**WORK REQUIRED**
This task requires every entry to be set down again exactly.

(Stored records)
═══
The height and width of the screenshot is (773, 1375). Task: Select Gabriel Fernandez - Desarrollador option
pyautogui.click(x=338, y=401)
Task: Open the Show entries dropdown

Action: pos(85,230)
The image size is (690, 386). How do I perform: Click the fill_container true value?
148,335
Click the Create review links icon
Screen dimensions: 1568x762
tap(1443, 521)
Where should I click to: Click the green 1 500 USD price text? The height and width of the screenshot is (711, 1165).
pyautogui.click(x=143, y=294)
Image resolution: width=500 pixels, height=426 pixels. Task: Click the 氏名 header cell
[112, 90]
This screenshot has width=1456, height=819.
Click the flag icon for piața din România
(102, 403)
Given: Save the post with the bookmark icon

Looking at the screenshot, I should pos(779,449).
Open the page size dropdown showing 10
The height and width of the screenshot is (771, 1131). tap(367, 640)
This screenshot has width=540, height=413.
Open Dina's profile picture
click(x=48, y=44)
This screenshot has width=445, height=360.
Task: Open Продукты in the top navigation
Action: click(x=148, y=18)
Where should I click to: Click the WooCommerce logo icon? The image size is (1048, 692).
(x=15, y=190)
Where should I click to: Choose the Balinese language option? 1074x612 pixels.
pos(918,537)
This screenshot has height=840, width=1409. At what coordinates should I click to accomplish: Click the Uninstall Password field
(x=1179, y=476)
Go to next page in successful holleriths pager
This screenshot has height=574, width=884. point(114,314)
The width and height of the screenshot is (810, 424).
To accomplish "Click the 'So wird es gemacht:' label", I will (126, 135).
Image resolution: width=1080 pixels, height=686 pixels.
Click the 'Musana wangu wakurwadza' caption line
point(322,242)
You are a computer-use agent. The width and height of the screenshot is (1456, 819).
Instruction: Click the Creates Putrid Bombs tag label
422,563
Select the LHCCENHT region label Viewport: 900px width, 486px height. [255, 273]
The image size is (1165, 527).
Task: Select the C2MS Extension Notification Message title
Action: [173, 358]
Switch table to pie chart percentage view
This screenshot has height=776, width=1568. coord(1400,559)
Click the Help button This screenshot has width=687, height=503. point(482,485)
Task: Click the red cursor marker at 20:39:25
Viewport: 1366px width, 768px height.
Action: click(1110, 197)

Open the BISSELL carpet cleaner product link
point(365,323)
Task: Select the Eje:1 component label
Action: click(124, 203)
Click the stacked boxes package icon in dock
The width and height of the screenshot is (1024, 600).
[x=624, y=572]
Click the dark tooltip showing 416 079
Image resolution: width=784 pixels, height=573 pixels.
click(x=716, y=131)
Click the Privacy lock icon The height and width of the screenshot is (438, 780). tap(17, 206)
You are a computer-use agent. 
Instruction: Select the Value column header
═══
**TASK RESULT**
The height and width of the screenshot is (773, 1375). Task: Select Gabriel Fernandez - Desarrollador option
pyautogui.click(x=338, y=401)
Task: Open the Show entries dropdown

Action: pos(85,230)
The image size is (690, 386). How do I perform: Click the fill_container true value?
148,335
Click the Create review links icon
Screen dimensions: 1568x762
tap(1443, 521)
Where should I click to: Click the green 1 500 USD price text? The height and width of the screenshot is (711, 1165).
pyautogui.click(x=143, y=294)
Image resolution: width=500 pixels, height=426 pixels. Task: Click the 氏名 header cell
[112, 90]
This screenshot has width=1456, height=819.
Click the flag icon for piața din România
(102, 403)
Given: Save the post with the bookmark icon

Looking at the screenshot, I should pos(779,449).
Open the page size dropdown showing 10
The height and width of the screenshot is (771, 1131). tap(367, 640)
This screenshot has width=540, height=413.
Open Dina's profile picture
click(x=48, y=44)
This screenshot has width=445, height=360.
Task: Open Продукты in the top navigation
Action: click(x=148, y=18)
Where should I click to: Click the WooCommerce logo icon? The image size is (1048, 692).
(x=15, y=190)
Where should I click to: Choose the Balinese language option? 1074x612 pixels.
pos(918,537)
This screenshot has height=840, width=1409. At what coordinates should I click to accomplish: Click the Uninstall Password field
(x=1179, y=476)
Go to next page in successful holleriths pager
This screenshot has height=574, width=884. point(114,314)
The width and height of the screenshot is (810, 424).
To accomplish "Click the 'So wird es gemacht:' label", I will (126, 135).
Image resolution: width=1080 pixels, height=686 pixels.
Click the 'Musana wangu wakurwadza' caption line
point(322,242)
You are a computer-use agent. The width and height of the screenshot is (1456, 819).
Instruction: Click the Creates Putrid Bombs tag label
422,563
Select the LHCCENHT region label Viewport: 900px width, 486px height. [255, 273]
The image size is (1165, 527).
Task: Select the C2MS Extension Notification Message title
Action: [173, 358]
Switch table to pie chart percentage view
This screenshot has height=776, width=1568. coord(1400,559)
Click the Help button This screenshot has width=687, height=503. point(482,485)
Task: Click the red cursor marker at 20:39:25
Viewport: 1366px width, 768px height.
Action: click(1110, 197)

Open the BISSELL carpet cleaner product link
point(365,323)
Task: Select the Eje:1 component label
Action: click(124, 203)
Click the stacked boxes package icon in dock
The width and height of the screenshot is (1024, 600).
[x=624, y=572]
Click the dark tooltip showing 416 079
Image resolution: width=784 pixels, height=573 pixels.
click(x=716, y=131)
Click the Privacy lock icon The height and width of the screenshot is (438, 780). tap(17, 206)
You are a computer-use agent. 
Instruction: Select the Value column header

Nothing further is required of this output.